**Your goal**
Word for word, copy the line containing "Open the optional" and every line after it in the records below, leaving pictures out.

◇ ◇ ◇ ◇

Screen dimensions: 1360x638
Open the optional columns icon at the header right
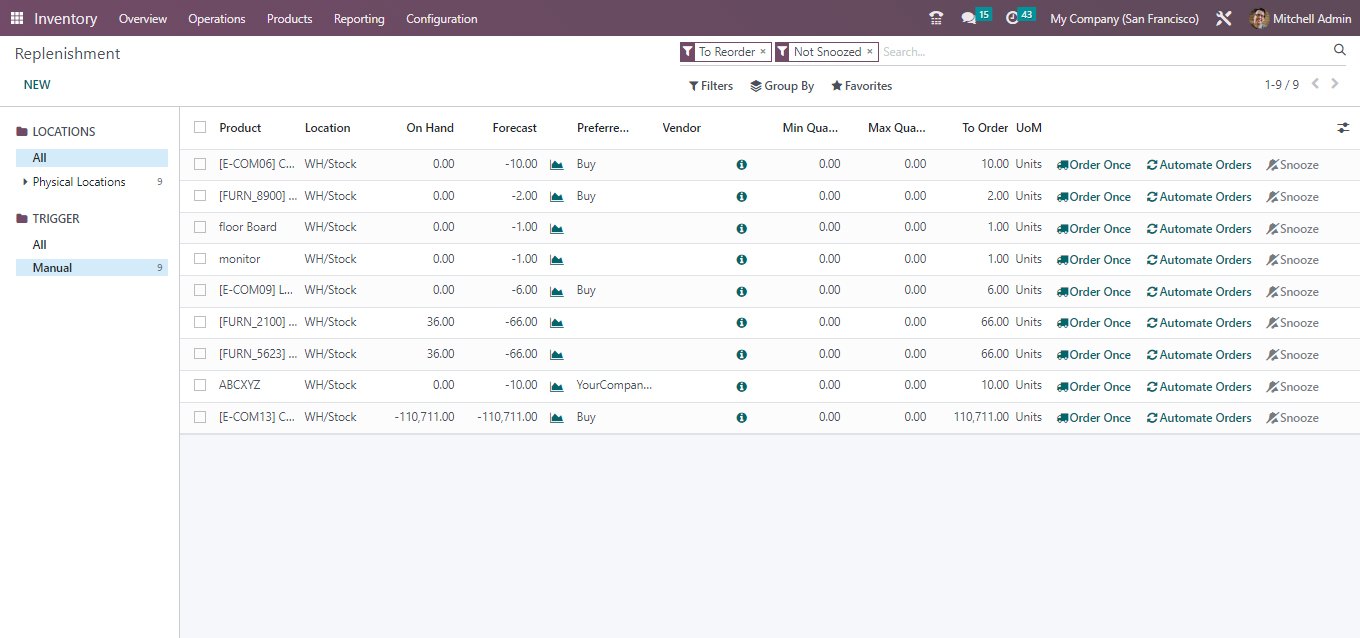[1343, 128]
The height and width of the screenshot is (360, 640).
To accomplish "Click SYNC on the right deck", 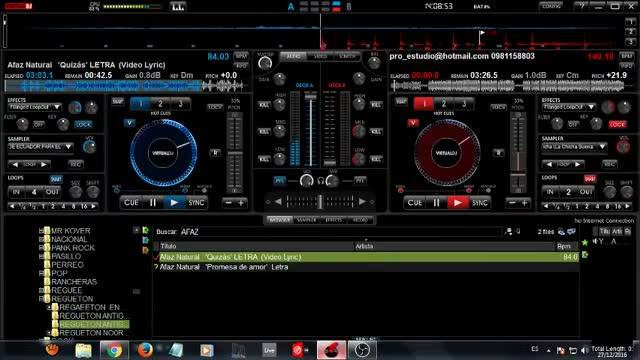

◇ ◇ ◇ ◇

**Response for this exercise**
Open the optional columns icon at the header right
[1343, 128]
The height and width of the screenshot is (360, 640).
To accomplish "Click SYNC on the right deck", 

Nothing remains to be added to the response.